La primera vez que leí Matilda, de Roald Dahl, lo hice con mis hijos y en voz alta. Recuerdo lo mucho que nos escandalizábamos con la señorita Trunchbull, la odiosa directora del colegio, y lo que nos partíamos de risa con las ocurrencias de la protagonista, una niña más inteligente que sus padres, los anodinos y aburridos señor y señora Wormwood. Más tarde he releído la novela, sola y en compañía, varias veces. La he recomendado. He admirado su inteligencia, su imperecedero sentido del humor, su crítica hacia los adultos.

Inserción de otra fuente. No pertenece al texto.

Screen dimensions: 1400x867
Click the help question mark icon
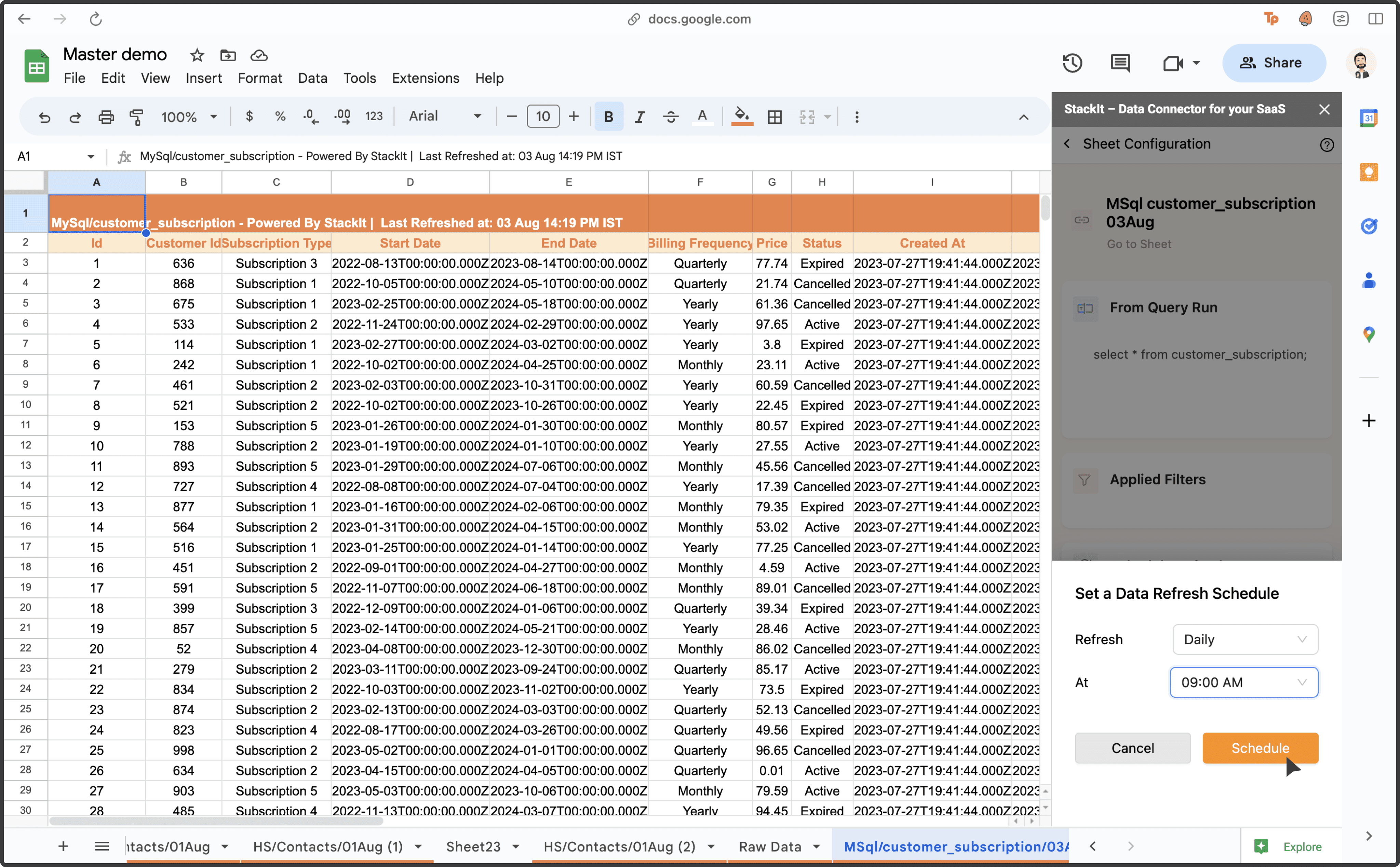[x=1327, y=144]
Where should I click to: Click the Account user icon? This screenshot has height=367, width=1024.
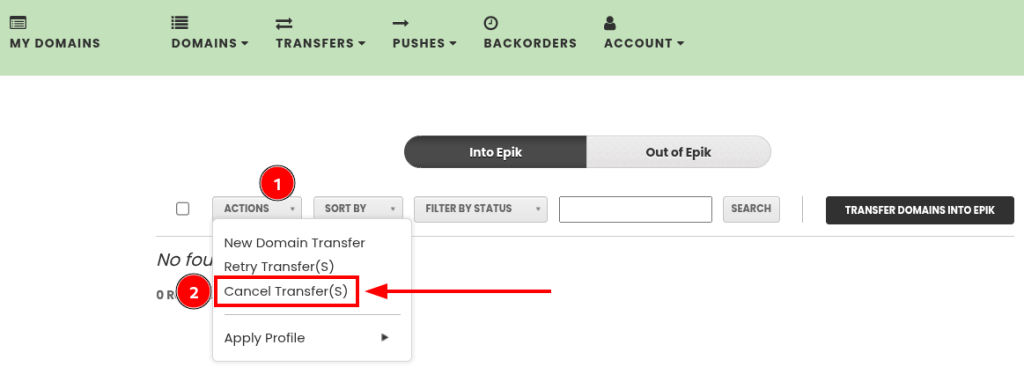pyautogui.click(x=610, y=23)

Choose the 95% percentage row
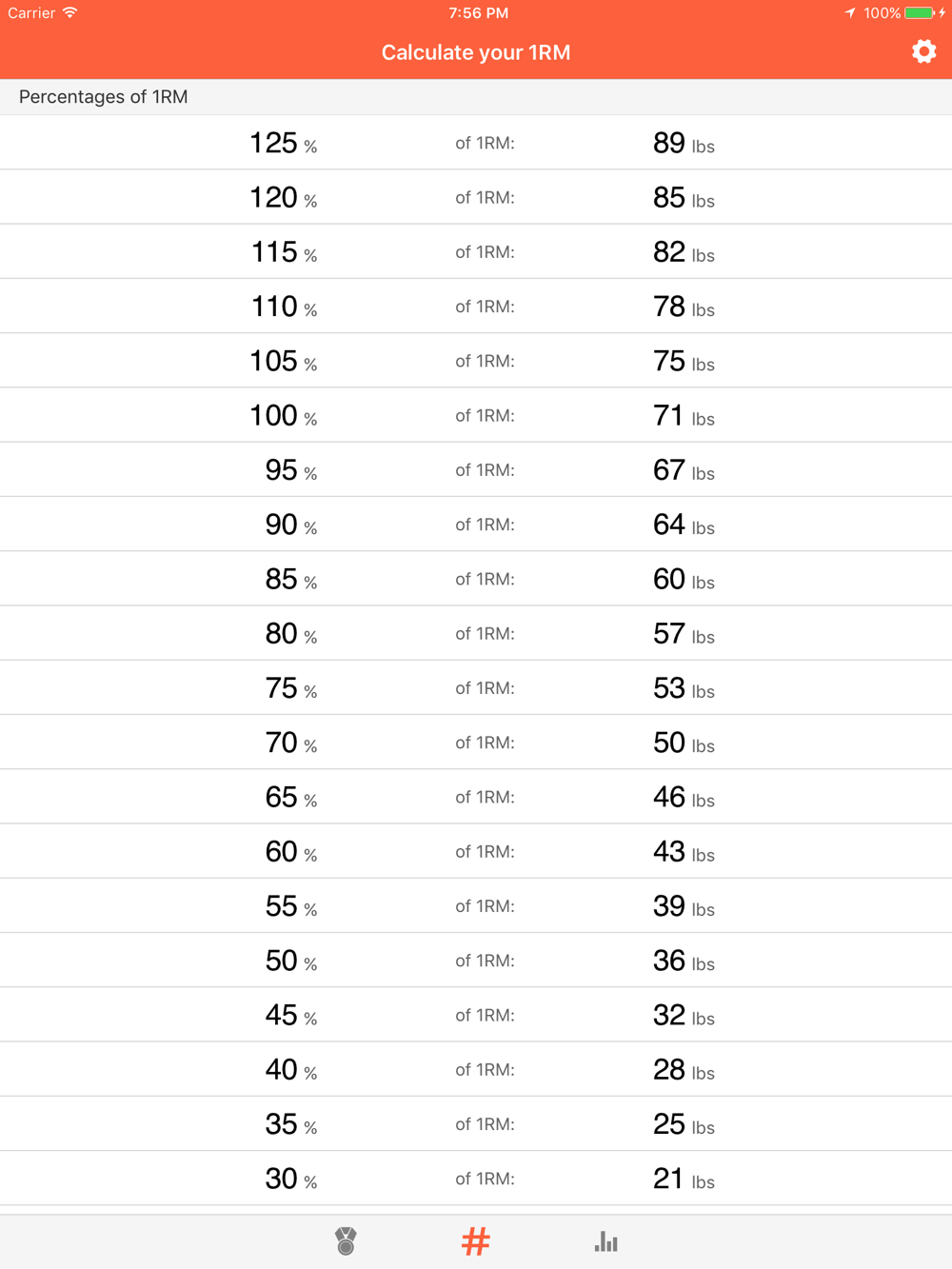tap(476, 469)
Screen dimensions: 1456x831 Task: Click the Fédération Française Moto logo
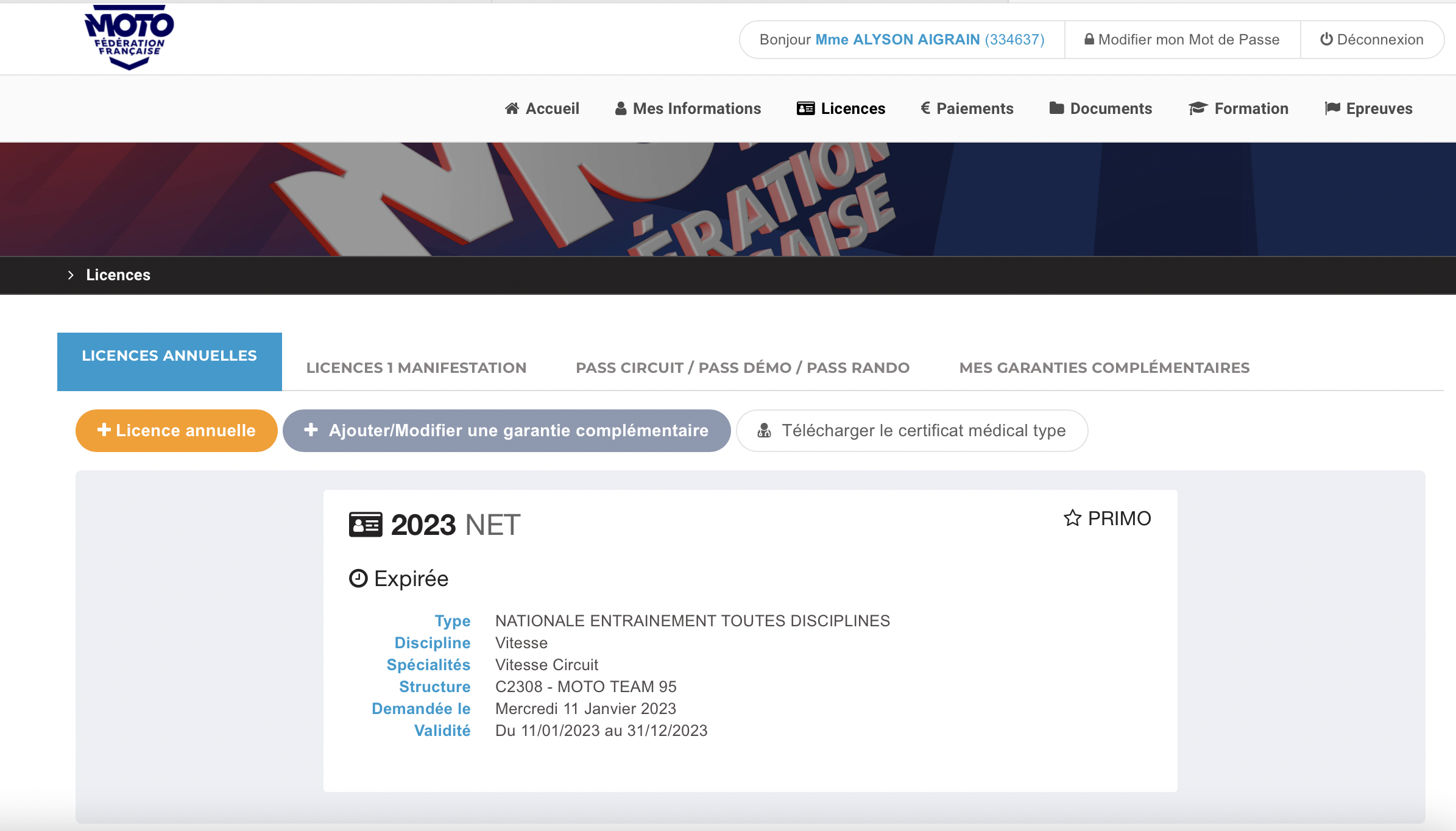pos(129,37)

Dahl nos recordó, libro tras libro -y en Matilda muy especialmente-, que los mayores somos mucho más decepcionantes, malvados y aburridos que los niños.

¿Cómo sería Matilda con 30 años? ¿Una mujer inteligente, devoralibros y siempre risueña, que enseñaría a sus hijos a reírse de sus adultos, como hizo su autor? La hipótesis viene al caso, porque esta semana Matilda ha llegado a la treintena. La primera edición del libro, en tapa dura, con las inseparables ilustraciones de Quentin Blake, apareció en la londinense Editorial Jonathan Cape el 10 de septiembre de 1988. Fue un éxito inmediato, que se reimprimió a las pocas semanas y que sigue tan vivo como el primer día. En 1996 se adaptó al cine (con poca fortuna) y en el 2010 se llevó a los escenarios del West End en forma de musical (bastante mejor). Hoy Matilda es un personaje clásico, una rebelde con causa, una especie de Quijote femenino que sabe que los libros sirven tanto para enfrentarse al mundo como para huir de él.